- HashiCorp is moving its products previously licensed as Open Source away from it to Business Source License (BSL) moving forward
- Terraform is a popular Infrastructure as Code tool used for provisioning cloud resources like AWS, Azure among others
- Terraform version 1.5.5 and earlier are still open source
- there is a push for a community maintained open source fork if this decision is not reversed, OpenTF
Gruntwork response on the problem with BSL
- https://blog.gruntwork.io/the-future-of-terraform-must-be-open-ab0b9ba65bca?gi=be31818bcbaf
- Gruntwork is a creator of the tool Terragrunt which is an open source wrapper around Terraform to provide some additional tools for it
For the people who continue to work on the open source fork of terraform, can HashiCorp pull their commits into their closed source BSL fork?

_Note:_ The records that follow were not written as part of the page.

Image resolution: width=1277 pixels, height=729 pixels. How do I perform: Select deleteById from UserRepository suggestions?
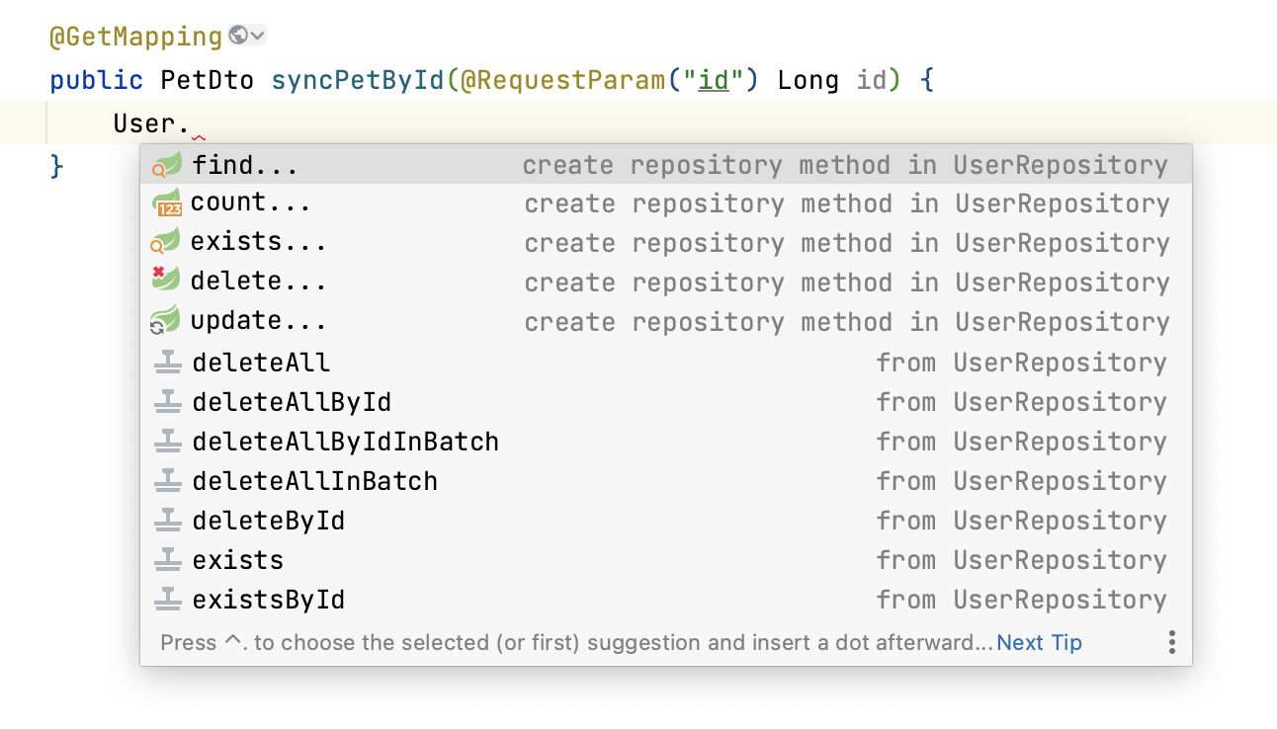(x=267, y=521)
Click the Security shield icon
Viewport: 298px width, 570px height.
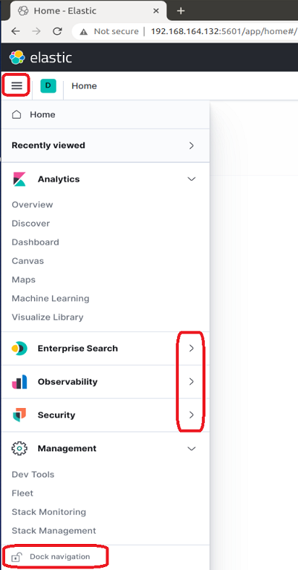19,414
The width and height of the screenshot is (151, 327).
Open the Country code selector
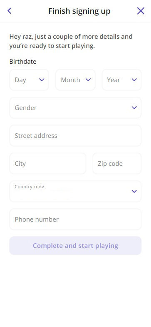click(75, 191)
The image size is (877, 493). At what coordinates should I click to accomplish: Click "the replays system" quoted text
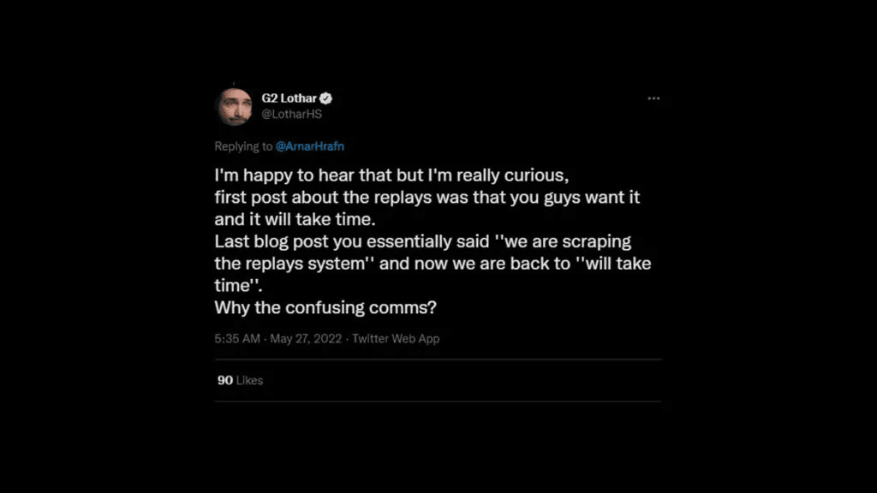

I would assume not, but I am curious if there’s some weird workaround of their previous license that they still own contributions
The integrations with other services are implemented in plugins which are separate programs, that are installed separately, and communicate with the core over RPC. I would imagine these plugins can continue to be licensed however their owners choose. I think this license change just applies to core.
I’m not as familiar with MPLv2 but I don’t think they can with contributions to the fork. Since those contributions won’t be part of the original “we own all your work” agreement they couldn’t simply close source those contributions.
From the BSL FAQ:
That would seem to rule out the MPLv2.
That is for continuing contributions to the commercial project, the fork should be using the old license not the BSL.
The question was if HashiCorp could take contributions to the fork and put them into their commercial product.
That means HashiCorp could only take contributions licensed under the BSD or public domain, or under a CLA. The fork would be none of those.
Before a contributor’s code is accepted the contributor must sign a CLA which grants Hashicorp a license to do whatever to what is contributed. See: https://www.hashicorp.com/cla
ouch… Well, with the fork they wont have to do that anymore… so thats good.
When Canonical originally had such a CLA to contribute to Ubuntu it was pretty controversial (I don’t think it was common at all at the time), this situation with HashiCorp perfectly demonstrates why.